The 2006 Peterborough municipal election was held in the city of Peterborough, Ontario, Canada on November 13, 2006. All municipal elections in the province of Ontario are held on the same date; see Ontario municipal elections, 2006 for elections in other cities.
The election chose the mayor and city councillors to sit on the Peterborough city council.
John Pritchard was a township representative, deputy reeve, and reeve in Cavan before moving to Peterborough in 1992. After a failed bid for the Peterborough city council in 1997, he was elected for Northcrest Ward in 2000. During the campaign, he supported a controversial parkway extension through municipal green space. After the election, he chaired the transportation committee and continued to promote the parkway. In 2001, he was one of only two councillors to vote against a grant to Showplace Peterborough. He later recommended replacing the city's Memorial Centre with a new building and was the only councillor to vote against a renovation plan. Pritchard also opposed a comprehensive smoking ban. In 2003, he voted against a symbolic motion opposing the American invasion of Iraq. He was defeated in his bid for re-election in 2003. There was some speculation that Pritchard could become the Liberal Party candidate for Peterborough in the 2006 federal election, although nothing came of this. In the 2006 mayoral election, he said that he would work for high-quality jobs in Peterborough.
Gord Vass was fifty-four years old at the time of the election; he worked for a taxi firm and ran an online distribution company. He reserved the name "Royal Canadian Equity Party" (RCEP) with Elections Ontario in 1999, though he has never registered the party. He has said the RCEP was intended to address issues of the working poor, including fair taxation and an expanded social safety net. He is the brother of city councillor Len Vass.

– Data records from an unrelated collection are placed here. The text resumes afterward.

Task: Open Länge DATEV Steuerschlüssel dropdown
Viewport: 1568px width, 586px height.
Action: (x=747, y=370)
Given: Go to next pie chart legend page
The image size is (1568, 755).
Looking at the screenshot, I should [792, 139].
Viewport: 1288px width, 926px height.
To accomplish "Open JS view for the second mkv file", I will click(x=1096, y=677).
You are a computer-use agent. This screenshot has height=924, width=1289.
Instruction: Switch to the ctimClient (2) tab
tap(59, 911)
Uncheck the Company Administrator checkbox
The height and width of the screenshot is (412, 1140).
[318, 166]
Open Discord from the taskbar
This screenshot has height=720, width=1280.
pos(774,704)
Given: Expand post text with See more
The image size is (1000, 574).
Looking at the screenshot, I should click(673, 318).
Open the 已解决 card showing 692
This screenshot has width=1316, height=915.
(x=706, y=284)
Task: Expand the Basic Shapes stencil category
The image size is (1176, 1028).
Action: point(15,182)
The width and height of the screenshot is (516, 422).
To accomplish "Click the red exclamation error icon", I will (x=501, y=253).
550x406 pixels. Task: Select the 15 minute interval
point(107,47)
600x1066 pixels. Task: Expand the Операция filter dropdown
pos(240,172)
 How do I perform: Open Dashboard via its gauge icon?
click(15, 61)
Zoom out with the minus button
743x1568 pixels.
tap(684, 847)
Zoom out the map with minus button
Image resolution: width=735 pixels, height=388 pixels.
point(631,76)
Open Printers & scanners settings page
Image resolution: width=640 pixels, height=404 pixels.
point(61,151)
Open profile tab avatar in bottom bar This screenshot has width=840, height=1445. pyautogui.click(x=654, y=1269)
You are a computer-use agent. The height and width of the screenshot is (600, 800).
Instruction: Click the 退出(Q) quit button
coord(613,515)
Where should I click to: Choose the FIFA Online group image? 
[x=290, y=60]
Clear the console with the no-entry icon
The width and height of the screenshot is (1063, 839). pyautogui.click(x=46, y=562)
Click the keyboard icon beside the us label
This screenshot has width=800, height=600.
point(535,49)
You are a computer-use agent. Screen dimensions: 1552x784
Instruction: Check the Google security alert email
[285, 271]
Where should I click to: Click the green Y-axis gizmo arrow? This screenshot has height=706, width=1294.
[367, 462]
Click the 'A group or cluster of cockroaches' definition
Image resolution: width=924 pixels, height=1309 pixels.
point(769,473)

The 2006 mayoral campaign was his first bid for public office.
Doug Peacock (born November 15, 1943) worked in Ontario's education system for thirty-five years. Starting as a teacher in Scarborough, he later became a secondary school principal in Peterborough from 1991 to 2001. He was first elected to the Peterborough city council in 2000, finishing first in the Ashburnham ward. After the election, he chaired the city's newly formed youth committee. He was offered a job with the Ontario Ministry of Education in 2001 to implement changes in the education system, but turned it down. In early 2003, he introduced a symbolic motion that called for Canada to stay out of the American invasion of Iraq. He ran for mayor of Peterborough in 2003 and finished a very close second to incumbent Sylvia Sutherland. During this campaign, he called for a limited tax increase to pay for sewer and road improvements and homeless shelters. He also opposed the construction of a parkway through municipal green space. Following the mayoral contest, Peacock taught at Trent University's School of Education and wrote a column for the Peterborough Examiner. There was a rumour that Peacock would challenge Peter Adams for the Liberal Party nomination in the buildup to the 2004 federal election, although Peacock himself dismissed the possibility; he also declined to stand for the nomination when Adams retired in 2005. In September 2004, he was appointed to the Peterborough Community Social Plan committee. Peacock was re-elected to city council in 2006 for the Otonabee Ward and later served as chair of the mayor's anti-poverty task force. Peterborough This Week rated him among Peterborough's better councillors in its 2007 and 2008 "report cards." He was not a candidate in the 2010 election.
Paul Peterson was the anticipated Progressive Conservative candidate for Peterborough in the 2000 federal election, but he withdrew from the contest for personal reasons two days before the nomination date. Fifty-two years old at the time, he was president of Craaytech Painted Plastics and a founding president of the Peterborough Safe Communities Coalition. He attended the 2003 Progressive Conservative Party of Canada leadership contest. Initially a supporter of Scott Brison, he shifted his support to Jim Prentice after Brison was forced from the ballot. He later sought the Conservative Party nomination for Peterborough in the leadup to the 2006 federal election. Peterson described himself as a right-wing Conservative in this period, noting his opposition to same-sex marriage. He lost to Dean Del Mastro.
Cameron Holmstrom was twenty-six years old during the 2006 election and worked as an elementary school French teacher with the Kawartha Pine Ridge District School Board. In declaring his candidacy, he said the council could use some "young blood." During the campaign, he criticized another council candidate (in a different ward) for proposing to jail panhandlers. An individual named Sean Cameron Holmstrom later sought the federal New Democratic Party nomination for Peterborough in the buildup to the 2008 federal election, but lost to Steve Sharpe. It is assumed this is same person. After the 2008 election, Holmstrom worked as an assistant to Member of Parliament John Rafferty.